Sunshine Coast Chamber Music Festival 2022 (June 17 – 19)

Full Article from Limelight Magazine here

“The Sunshine Coast is home to the Kabi Kabi people, and one of their Elders, Aunty Helena Gulash, graciously agreed to join the festival’s production team as the First Nations Program Creative Director. It was she who devised and directed the closing concert, titled Singing Up Country.

She brought together a company of musicians, including J U N G A J I and Dean & Ney Ney Brady, Jem Cassar-Daley, Deline Briscoe, Airileke, Clint Branknell and backed by Topology.

Oh What a NIGHT! and dancers, both local and from far and wide, including WA and the Torres Strait, to present a very special and moving concert to close the festival. She chose Topology to be the support band.

Aunty Helena is wonderfully articulate and opened the concert with a short talk on how it all came about and what it set out to achieve. In essence the plan was to tell the First Nations story from the time the Europeans arrived.
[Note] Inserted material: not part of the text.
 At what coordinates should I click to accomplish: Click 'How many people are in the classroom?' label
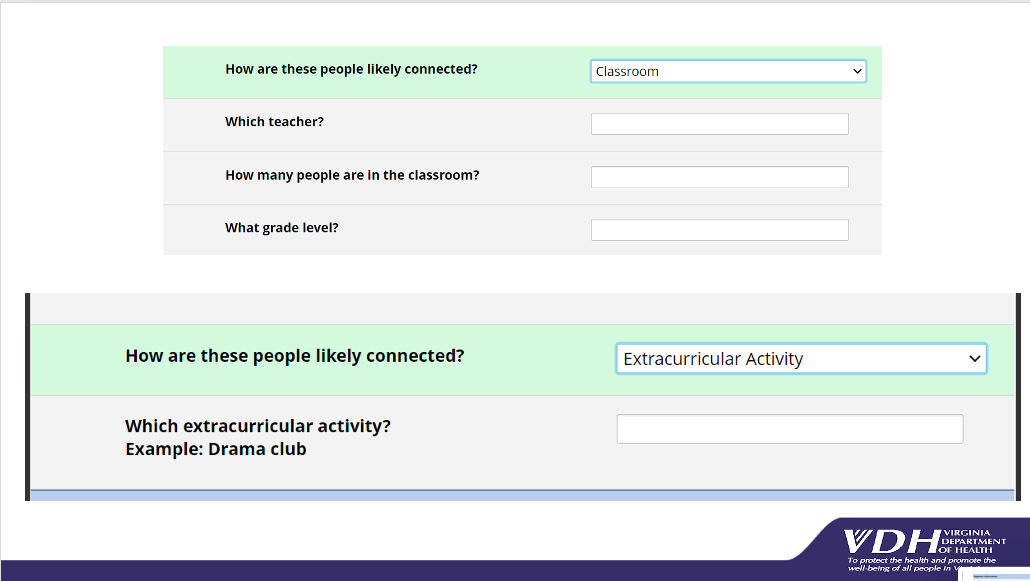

The Welcome to Country was moving in itself. Far from the usual approach of a speech, or even a smoking ceremony, it was a joyous greeting in songs and dances that flung open the doors and invited the audience into, as one artist put it: “Music, songs and stories that celebrate identity”.

Singing Up Country, Sunshine Coast Chamber Music Festival, 2022. Photo © Barry Alsop Eyes Wide Open Images

Singing Up Country, Sunshine Coast Chamber Music Festival, 2022. Photo © Barry Alsop Eyes Wide Open Images

Then the many artists presented songs and stories that celebrate love, acknowledge maltreatment, including at the notorious Palm Island, and look to the future.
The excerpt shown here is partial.